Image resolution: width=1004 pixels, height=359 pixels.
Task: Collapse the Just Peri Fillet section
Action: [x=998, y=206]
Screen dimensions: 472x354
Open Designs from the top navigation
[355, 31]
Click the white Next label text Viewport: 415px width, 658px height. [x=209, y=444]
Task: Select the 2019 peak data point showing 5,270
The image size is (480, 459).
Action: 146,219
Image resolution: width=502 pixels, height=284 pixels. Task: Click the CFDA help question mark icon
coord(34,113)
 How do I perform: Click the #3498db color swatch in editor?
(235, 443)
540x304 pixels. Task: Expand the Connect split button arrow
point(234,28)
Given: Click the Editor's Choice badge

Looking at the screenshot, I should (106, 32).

********

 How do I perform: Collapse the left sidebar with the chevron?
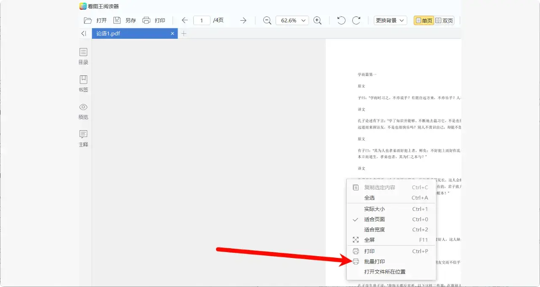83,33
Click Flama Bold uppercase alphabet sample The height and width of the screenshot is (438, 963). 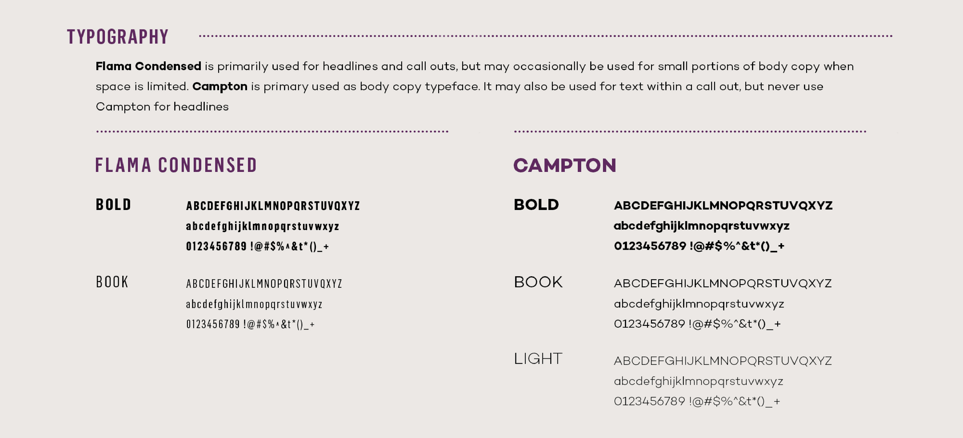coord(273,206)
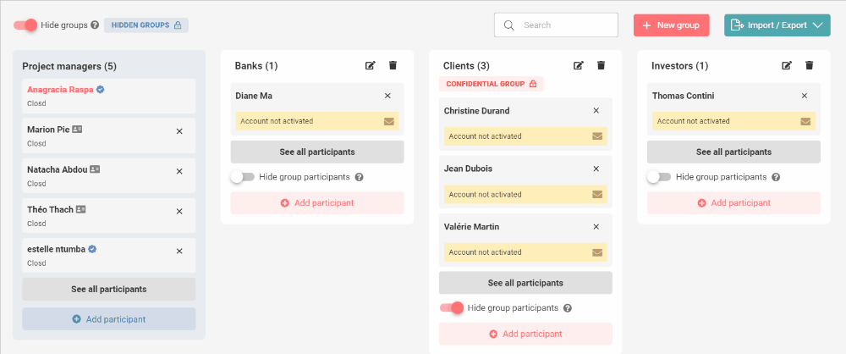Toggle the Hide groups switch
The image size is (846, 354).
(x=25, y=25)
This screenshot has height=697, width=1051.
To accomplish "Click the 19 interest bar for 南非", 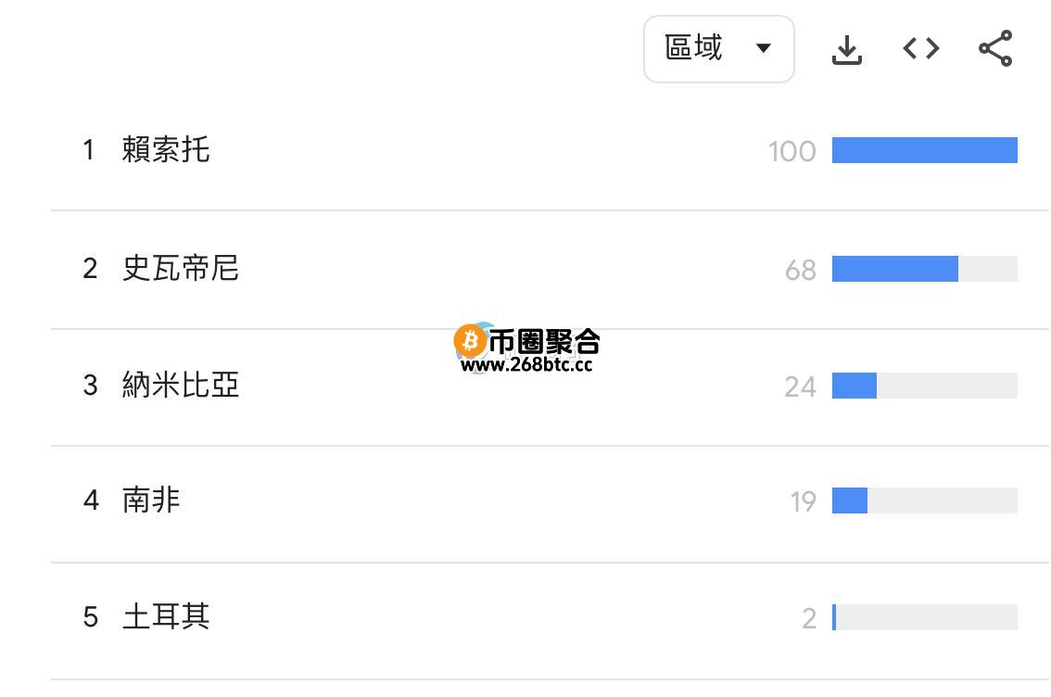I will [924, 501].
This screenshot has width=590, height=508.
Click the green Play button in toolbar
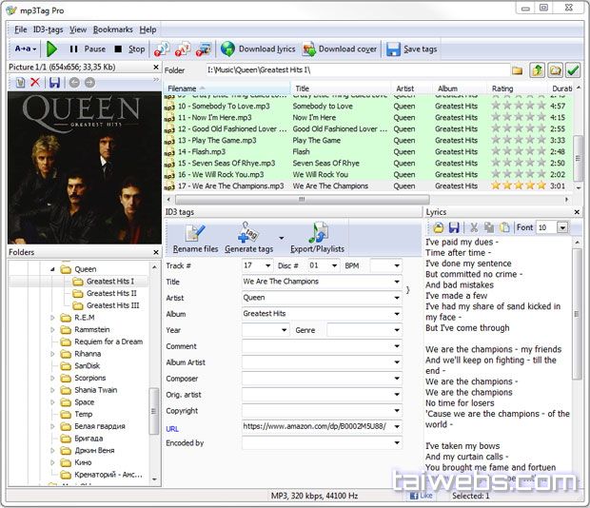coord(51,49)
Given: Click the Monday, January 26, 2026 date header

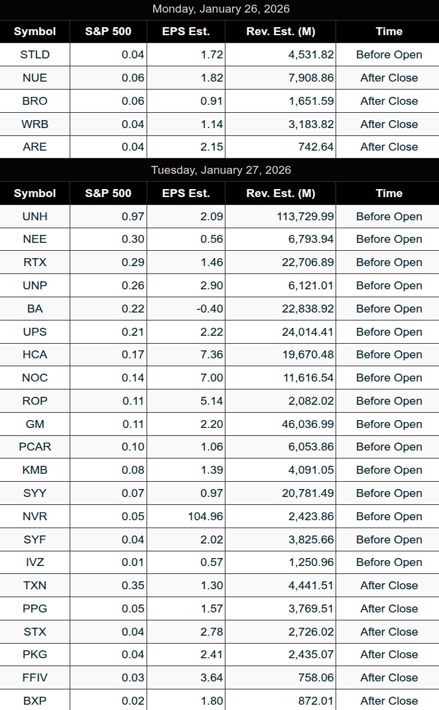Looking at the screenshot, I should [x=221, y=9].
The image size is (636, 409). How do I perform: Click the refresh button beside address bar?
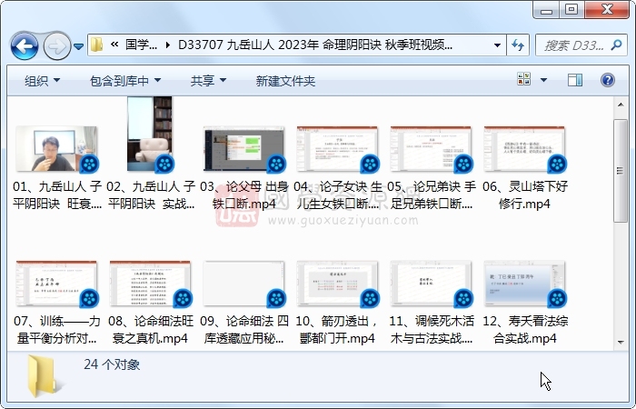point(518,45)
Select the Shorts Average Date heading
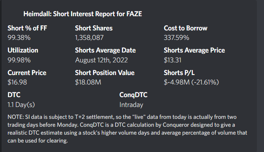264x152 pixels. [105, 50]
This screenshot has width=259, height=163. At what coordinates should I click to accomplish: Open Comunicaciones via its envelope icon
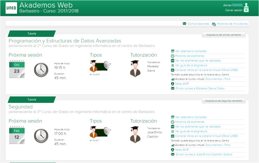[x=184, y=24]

********

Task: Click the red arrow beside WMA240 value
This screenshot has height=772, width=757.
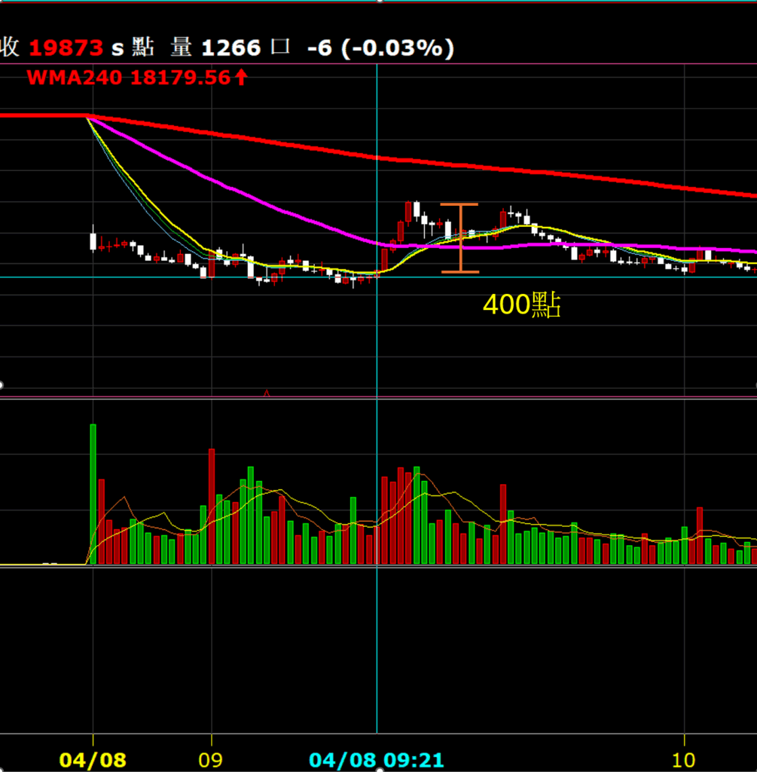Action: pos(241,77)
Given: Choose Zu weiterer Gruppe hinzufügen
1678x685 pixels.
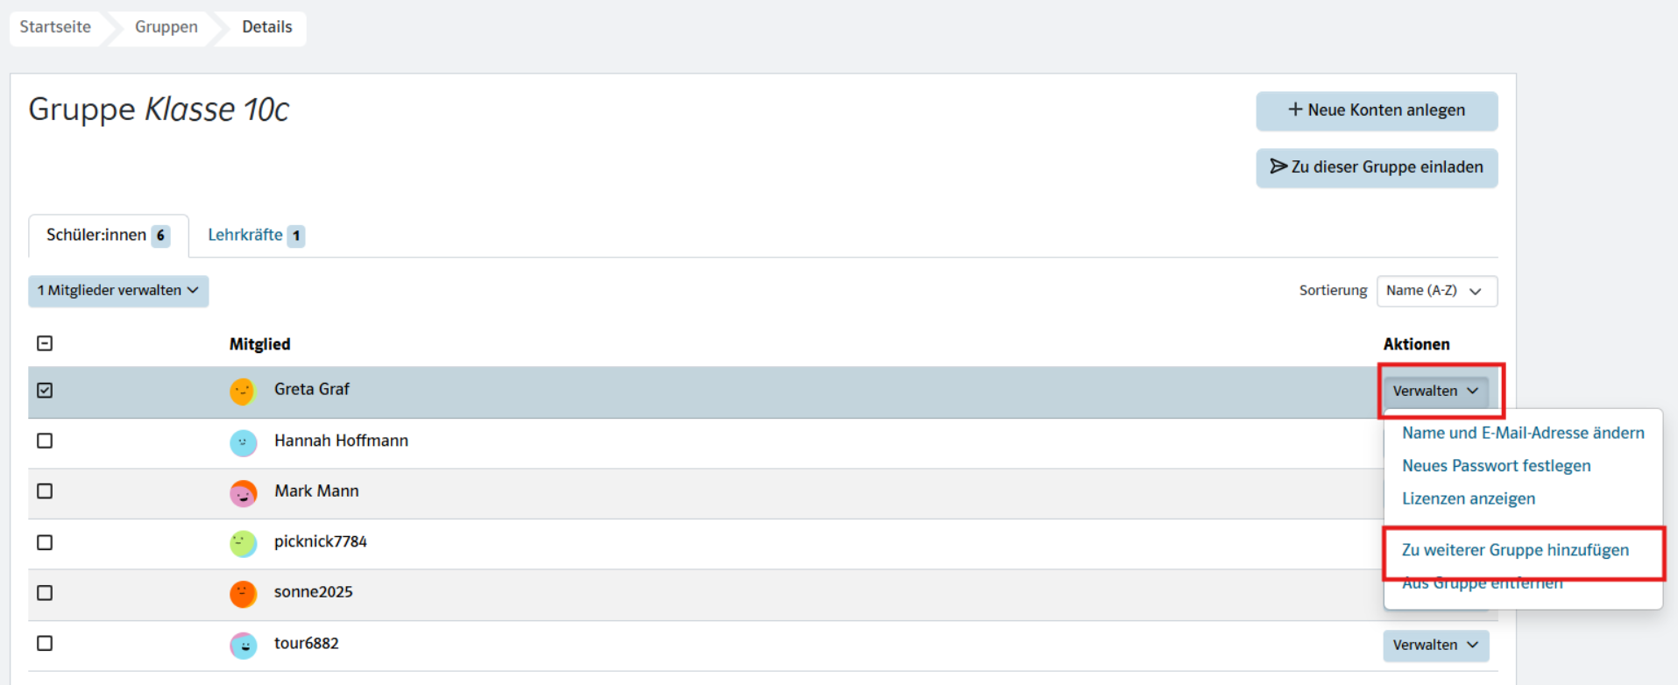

********

Problem to work on
From the data above, return only the lines starting at the line that holds "This screenshot has height=772, width=757." and ending at the line that holds "1678x685 pixels.", word for word and without pictures.

Task response
This screenshot has height=772, width=757.
Action: pos(241,77)
Given: Choose Zu weiterer Gruppe hinzufügen
1678x685 pixels.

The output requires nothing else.